John Irving's The World According to Garp is a literary novel originally published in 1978. It follows the life of T. S. Garp, a writer, as well as his mother, an asexual and unwitting feminist icon.

The World According to Garp is an extraordinarily complex book. There's a lot going on, a lot of interesting and bizarre characters, and many key themes, including infidelity and sexual identity. There is also a very welcome commentary on people (the literati) who read way too much into novels, particularly concerning the author's intent and autobiographical bleed-through. Irving is a very entertaining writer. His prose keeps things interesting, for the most part, even when there's not a lot going on in the story. His characters are fascinating. The situations he puts them in are thought-provoking. Irony abounds.

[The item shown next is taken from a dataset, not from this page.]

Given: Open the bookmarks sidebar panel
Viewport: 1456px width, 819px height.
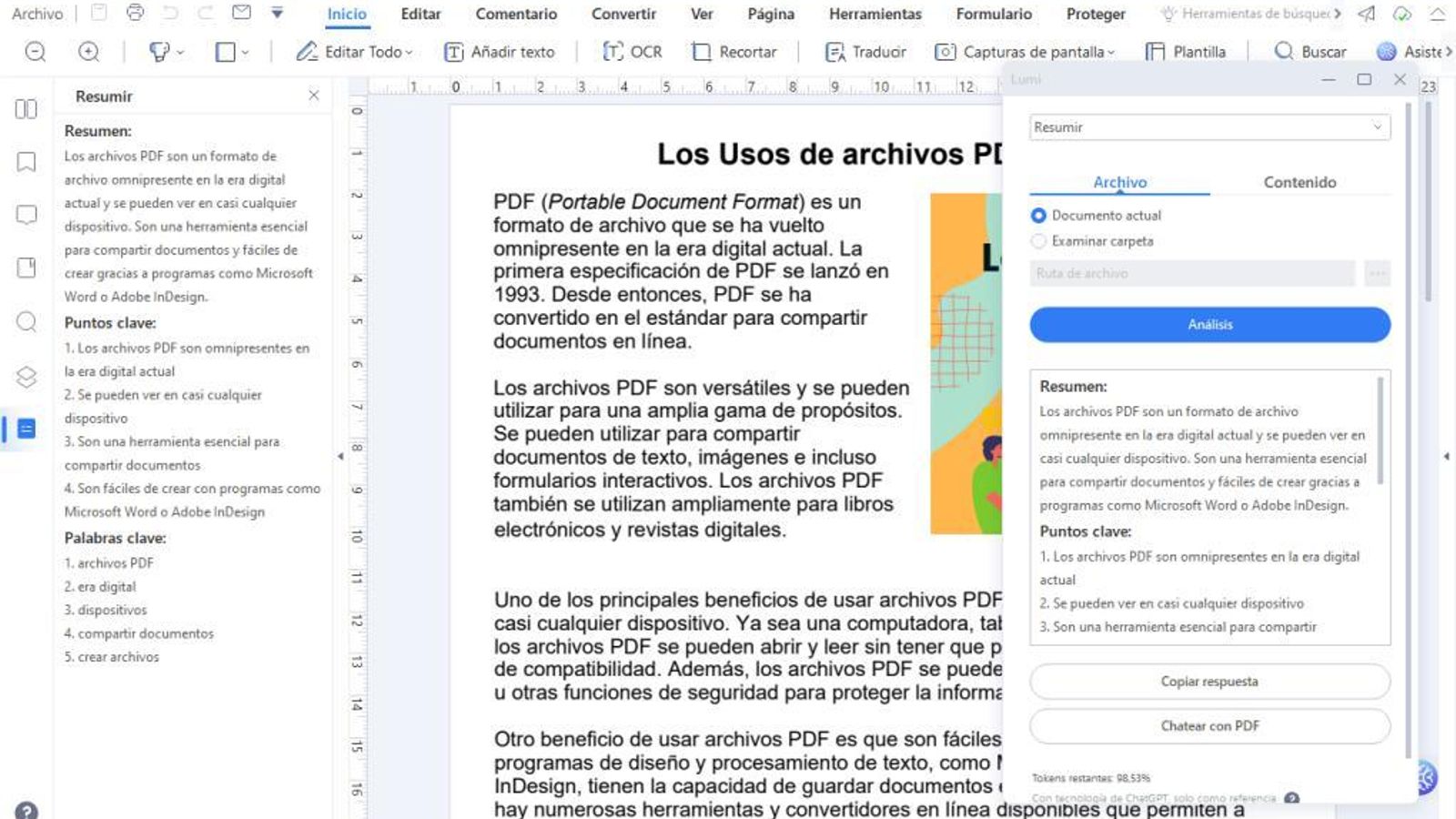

There are issues with the story, however. The World According to Garp is so full of sex that quite a large section of it reads like Garp's sexual biography. In the first half of the novel, there is scarcely a female character that Garp does not pursue sexually. Infidelity is a key theme of the novel, but even so, the sex is unnecessarily focused upon, and the book suffers as a result. There are other problems with the storytelling. The book's climax, which comes in the middle of the book, is dramatic, but contrived. The ending is somewhat poignant, but it is also predictable.

The World According to Garp is recommended, but not to the squeamish or narrow-minded.

So well written I ignored that nothing really happens.  (Rating: 4 out of 5)

T.S. Garp is the only child of the famous, yet constantly-misunderstood, Jenny Fields. Under her care he had a most peculiar upbringing and maybe...just maybe, that can help explain who he has become. For one thing, he has become a writer, like his mother, but he is different. His mother's memoirs, her only published work, are read by many as the original feminist manifesto. Garp writes fiction. The World According to Garp is exactly that: a glimpse of the world through the eyes of a man who was raised by the woman credited as the founder of the feminist movement, and is now married and raising children of his own.

I appreciate recommendations as much as, if not a little more than, the next guy. And this one came with a very passionate delivery. Anyone who can speak with that much resolve about a book has my attention. She did not tell me what it is about, just as I was unable to really tell anyone what it was about while I was reading it. She only told me that it was the best book she had ever read, and she seemed a credible source.

While it wasn't, necessarily, the best book I have ever read, I thoroughly enjoyed The World According to Garp. It took me awhile to get through it; each word seemed so carefully chosen that it deserved as much attention as the rest. From cover to cover I was captivated by the writing. A few sections of the book made me a little uncomfortable, but for the most part Garp was an interesting protagonist who was able to hold my attention.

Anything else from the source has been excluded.